The whole listing below should be retyped exactly, without any images.

- - -

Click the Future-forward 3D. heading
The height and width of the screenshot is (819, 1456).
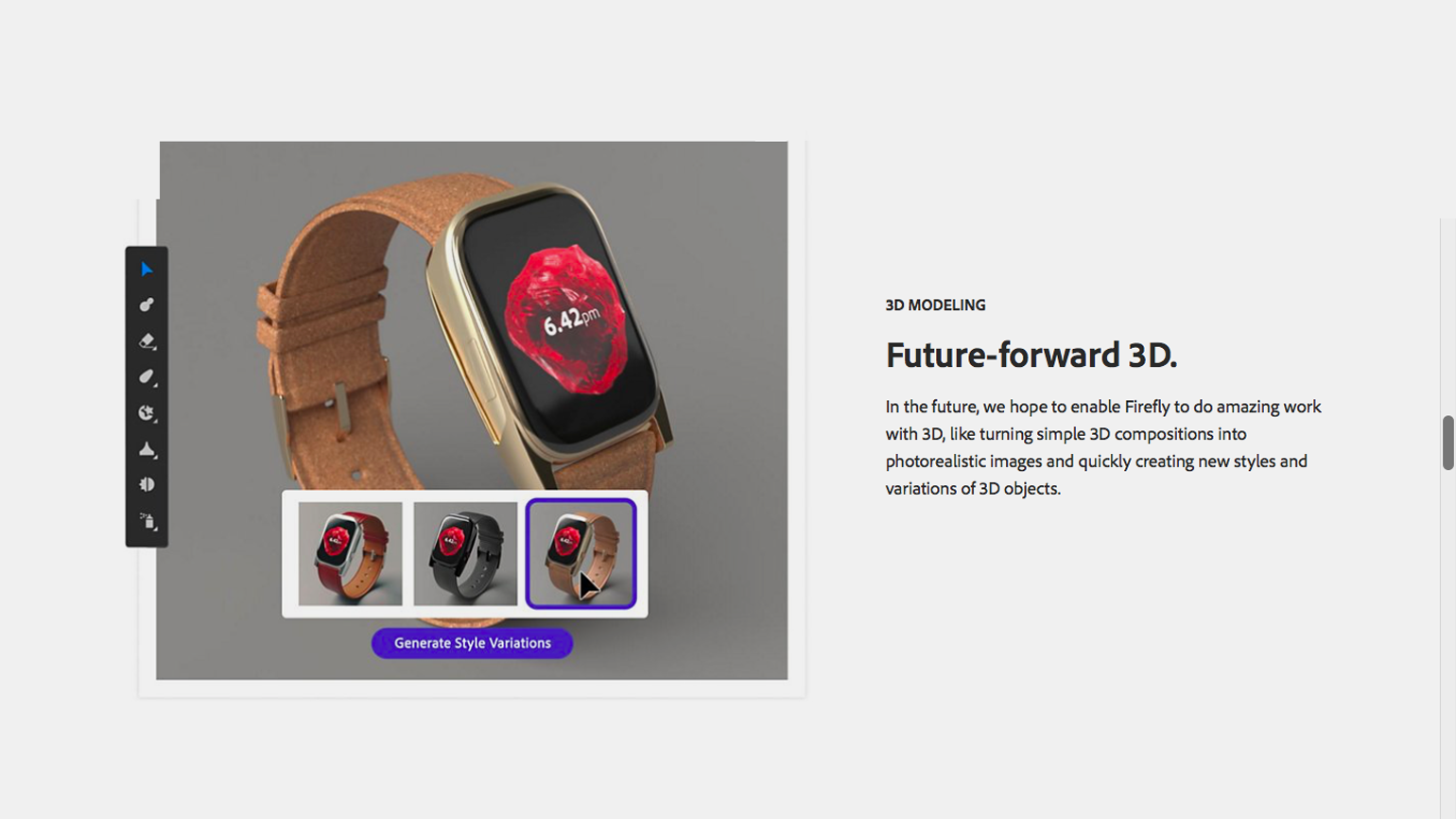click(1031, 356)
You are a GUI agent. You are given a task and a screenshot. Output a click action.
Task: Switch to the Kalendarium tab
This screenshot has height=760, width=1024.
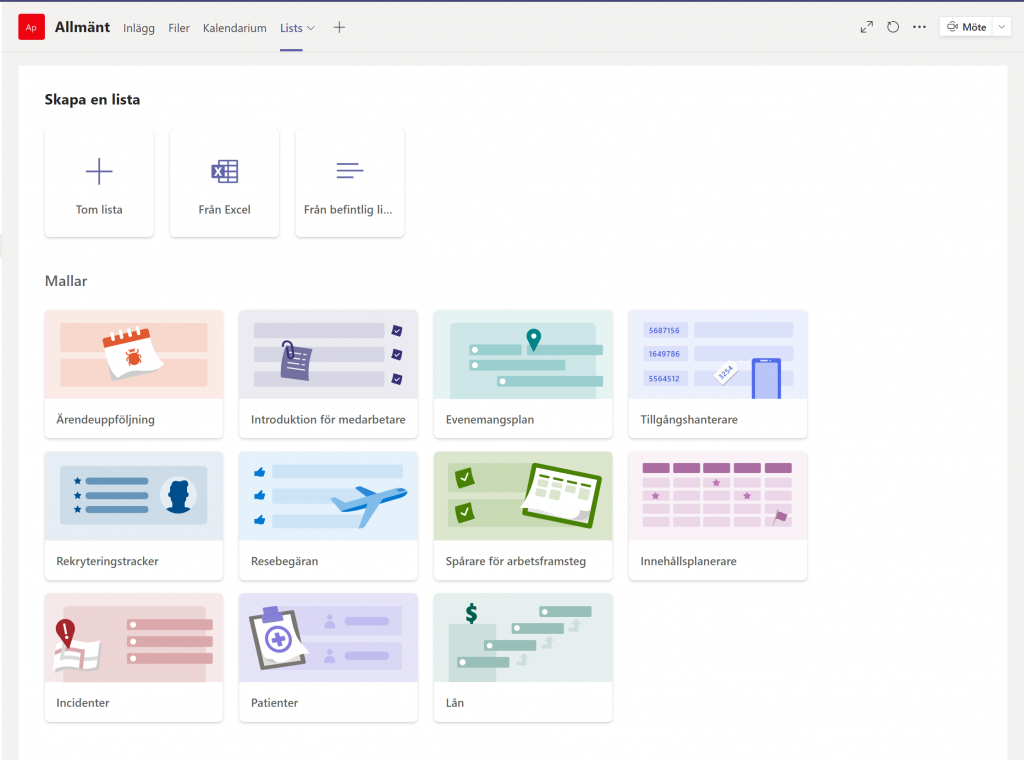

- - -

__Exercise result__:
Click the Future-forward 3D. heading
The height and width of the screenshot is (819, 1456).
click(1031, 356)
You are a GUI agent. You are given a task and a screenshot. Output a click action.
Task: Switch to the Kalendarium tab
This screenshot has height=760, width=1024.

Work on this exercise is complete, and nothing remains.